The idea was that after a many-branching case analysis to deal with your business logic, there’s often a need for some sort of ‘tidy up’ to return the answer plus clear out any temp file access or records/variables. Rather than calling some common routine (with all that unnecessary stack-handling) just jump/goto the tail of the module. There is one place to guarantee the tidiness.

That is the whole point of Haskell and similar languages, make those implicit assumptions explicit in signatures.

foo :: StdGen -> (a, a) -> (StdGen, a)

Now you can — among other things — use a simple substitution model to reason about your function, test it thoroughly in isolation, etc. It would be not so easy with

foo :: (a, a) -> a

Do we though? The main seemingly sequential part of the original problem was the generation of the sequence of natural numbers [1..]. But you can do that in parallel chunks:

concatMap (\i -> [i, i + 1 .. i + k - 1]) [1, 1 + k ..]

Using this approach we could number an array of lessons in parallel.

But it gets more complicated for the case of nested lists like this simplified version of the problem I suggested in the other thread:

Define f :: [[a]] -> [[(Int, a)]] such that for all a :: Type and x :: [[a]] we have map fst (concat (f x)) == [1 .. length x].

Then we would like to split the generated list of natural numbers into lists that are the same length as the sublists of the input:

f xs = zipWith zip (_split_ nats) xs

Again, we can do that relatively efficiently if the lessons are stored in arrays which can report their length in constant time.

You’ve defined breakOn in terms of groupBy. groupBy is defined in terms of span which has the following type

span :: (a -> Bool) -> [a] -> ([a], [a])

or, equivalently

span :: (a -> Bool) -> State [a] [a]

In fact, we can use this to give an alternative formulation of groupBy which at first glance looks very different, but is actually pretty much the same as the definition in base.

{-# LANGUAGE LambdaCase #-}
import Control.Monad.State
import Data.Coerce
import Data.Functor.Identity -- to coerce through `Identity`

-- A little helper
next :: forall a . State [a] (Maybe a)
next = coerce @([a] -> (Maybe a, [a])) $ \case
  [] -> (Nothing, [])
  (x:xs) -> (Just x, xs)

groupBy' :: (a -> a -> Bool) -> State [a] [[a]]
groupBy' eq = next >>= \case
  Nothing -> pure []
  Just x -> do
    ys <- coerce $ span (eq x) -- it really is State [a] [a]
    ((x:ys):) <$> groupBy' eq

groupBy'' :: forall a . (a -> a -> Bool) -> [a] -> [[a]]
groupBy'' eq = fst @_ @[a] . coerce (groupBy' eq)

At the end of the day, you’re still using the “state monad” to solve this problem.

edit: add groupBy'' to demonstrate groupBy' is actually close in type to groupBy

So is zip (or spiritual equivalents) hiding state?

Instead of an accumulator holding a temporary state, we’re holding a list whose starting point is clipped by zip.

Is (enumFromTo ‘a’ ‘z’ `zip` enumFromTo 1 26) stateful?

→ What is asked
Please retype the Haskell excerpt above, starting at the words "span :: (a -> Bool) -> State" and stopping after "(Just x, xs)".

→ Supplied records
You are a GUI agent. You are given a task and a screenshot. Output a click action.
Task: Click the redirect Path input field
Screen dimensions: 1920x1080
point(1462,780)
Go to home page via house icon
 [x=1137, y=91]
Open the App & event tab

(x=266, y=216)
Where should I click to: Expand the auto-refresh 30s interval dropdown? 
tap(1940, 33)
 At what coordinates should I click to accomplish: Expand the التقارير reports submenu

→ The answer
span :: (a -> Bool) -> State [a] [a]

In fact, we can use this to give an alternative formulation of groupBy which at first glance looks very different, but is actually pretty much the same as the definition in base.

{-# LANGUAGE LambdaCase #-}
import Control.Monad.State
import Data.Coerce
import Data.Functor.Identity -- to coerce through `Identity`

-- A little helper
next :: forall a . State [a] (Maybe a)
next = coerce @([a] -> (Maybe a, [a])) $ \case
  [] -> (Nothing, [])
  (x:xs) -> (Just x, xs)